**Records shown:**
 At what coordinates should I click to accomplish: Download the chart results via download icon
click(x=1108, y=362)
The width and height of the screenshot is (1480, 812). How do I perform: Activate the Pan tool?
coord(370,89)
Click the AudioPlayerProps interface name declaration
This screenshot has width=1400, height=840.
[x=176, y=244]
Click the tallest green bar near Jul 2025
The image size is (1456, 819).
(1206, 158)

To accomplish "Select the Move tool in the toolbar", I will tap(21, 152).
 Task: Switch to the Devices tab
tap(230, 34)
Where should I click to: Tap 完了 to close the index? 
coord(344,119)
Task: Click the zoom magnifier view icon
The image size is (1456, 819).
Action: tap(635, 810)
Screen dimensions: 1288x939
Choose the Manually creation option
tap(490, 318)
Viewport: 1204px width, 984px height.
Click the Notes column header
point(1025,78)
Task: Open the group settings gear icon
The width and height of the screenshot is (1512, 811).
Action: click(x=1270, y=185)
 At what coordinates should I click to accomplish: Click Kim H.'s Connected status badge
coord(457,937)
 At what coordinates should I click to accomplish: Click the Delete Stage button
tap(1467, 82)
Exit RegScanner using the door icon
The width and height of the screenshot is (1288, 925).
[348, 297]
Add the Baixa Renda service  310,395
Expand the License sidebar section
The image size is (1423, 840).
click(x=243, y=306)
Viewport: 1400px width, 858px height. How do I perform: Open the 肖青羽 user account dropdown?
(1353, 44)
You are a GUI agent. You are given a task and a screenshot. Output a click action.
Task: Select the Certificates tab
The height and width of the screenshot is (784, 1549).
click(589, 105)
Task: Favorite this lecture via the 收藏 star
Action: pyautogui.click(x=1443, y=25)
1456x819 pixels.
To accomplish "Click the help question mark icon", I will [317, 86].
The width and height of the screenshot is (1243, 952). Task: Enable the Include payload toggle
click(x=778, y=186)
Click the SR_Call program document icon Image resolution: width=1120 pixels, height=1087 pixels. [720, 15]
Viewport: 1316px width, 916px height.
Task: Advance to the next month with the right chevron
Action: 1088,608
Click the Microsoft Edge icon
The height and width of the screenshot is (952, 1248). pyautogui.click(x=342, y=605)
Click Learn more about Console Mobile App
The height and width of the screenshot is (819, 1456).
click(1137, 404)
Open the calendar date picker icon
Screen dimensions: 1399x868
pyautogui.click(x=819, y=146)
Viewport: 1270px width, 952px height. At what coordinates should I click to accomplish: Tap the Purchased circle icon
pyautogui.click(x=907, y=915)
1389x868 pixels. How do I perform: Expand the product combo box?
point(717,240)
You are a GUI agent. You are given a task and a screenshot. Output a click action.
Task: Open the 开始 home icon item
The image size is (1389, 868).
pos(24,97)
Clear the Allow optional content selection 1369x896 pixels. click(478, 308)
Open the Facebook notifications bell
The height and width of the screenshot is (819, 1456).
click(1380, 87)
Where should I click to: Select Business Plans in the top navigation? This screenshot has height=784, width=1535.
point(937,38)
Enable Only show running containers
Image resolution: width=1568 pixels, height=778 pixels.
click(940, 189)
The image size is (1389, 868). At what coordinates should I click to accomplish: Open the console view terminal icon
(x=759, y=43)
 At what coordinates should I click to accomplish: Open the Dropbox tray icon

**Activity:** The whole of the material should be restated word for word.

**Response box:**
 At what coordinates should I click to accomplish: Download the chart results via download icon
click(x=1108, y=362)
The width and height of the screenshot is (1480, 812). How do I perform: Activate the Pan tool?
coord(370,89)
Click the AudioPlayerProps interface name declaration
This screenshot has width=1400, height=840.
[x=176, y=244]
Click the tallest green bar near Jul 2025
The image size is (1456, 819).
(1206, 158)

To accomplish "Select the Move tool in the toolbar", I will tap(21, 152).
 Task: Switch to the Devices tab
tap(230, 34)
Where should I click to: Tap 完了 to close the index? 
coord(344,119)
Task: Click the zoom magnifier view icon
The image size is (1456, 819).
Action: tap(635, 810)
Screen dimensions: 1288x939
Choose the Manually creation option
tap(490, 318)
Viewport: 1204px width, 984px height.
Click the Notes column header
point(1025,78)
Task: Open the group settings gear icon
The width and height of the screenshot is (1512, 811).
Action: click(x=1270, y=185)
 At what coordinates should I click to accomplish: Click Kim H.'s Connected status badge
coord(457,937)
 At what coordinates should I click to accomplish: Click the Delete Stage button
tap(1467, 82)
Exit RegScanner using the door icon
The width and height of the screenshot is (1288, 925).
[348, 297]
Add the Baixa Renda service  310,395
Expand the License sidebar section
The image size is (1423, 840).
click(x=243, y=306)
Viewport: 1400px width, 858px height. How do I perform: Open the 肖青羽 user account dropdown?
(1353, 44)
You are a GUI agent. You are given a task and a screenshot. Output a click action.
Task: Select the Certificates tab
The height and width of the screenshot is (784, 1549).
click(589, 105)
Task: Favorite this lecture via the 收藏 star
Action: pyautogui.click(x=1443, y=25)
1456x819 pixels.
To accomplish "Click the help question mark icon", I will [317, 86].
The width and height of the screenshot is (1243, 952). Task: Enable the Include payload toggle
click(x=778, y=186)
Click the SR_Call program document icon Image resolution: width=1120 pixels, height=1087 pixels. [720, 15]
Viewport: 1316px width, 916px height.
Task: Advance to the next month with the right chevron
Action: 1088,608
Click the Microsoft Edge icon
The height and width of the screenshot is (952, 1248). pyautogui.click(x=342, y=605)
Click Learn more about Console Mobile App
The height and width of the screenshot is (819, 1456).
click(1137, 404)
Open the calendar date picker icon
Screen dimensions: 1399x868
pyautogui.click(x=819, y=146)
Viewport: 1270px width, 952px height. At what coordinates should I click to accomplish: Tap the Purchased circle icon
pyautogui.click(x=907, y=915)
1389x868 pixels. How do I perform: Expand the product combo box?
point(717,240)
You are a GUI agent. You are given a task and a screenshot. Output a click action.
Task: Open the 开始 home icon item
The image size is (1389, 868).
pos(24,97)
Clear the Allow optional content selection 1369x896 pixels. click(478, 308)
Open the Facebook notifications bell
The height and width of the screenshot is (819, 1456).
click(1380, 87)
Where should I click to: Select Business Plans in the top navigation? This screenshot has height=784, width=1535.
point(937,38)
Enable Only show running containers
Image resolution: width=1568 pixels, height=778 pixels.
click(940, 189)
The image size is (1389, 868). At what coordinates should I click to accomplish: Open the console view terminal icon
(x=759, y=43)
 At what coordinates should I click to accomplish: Open the Dropbox tray icon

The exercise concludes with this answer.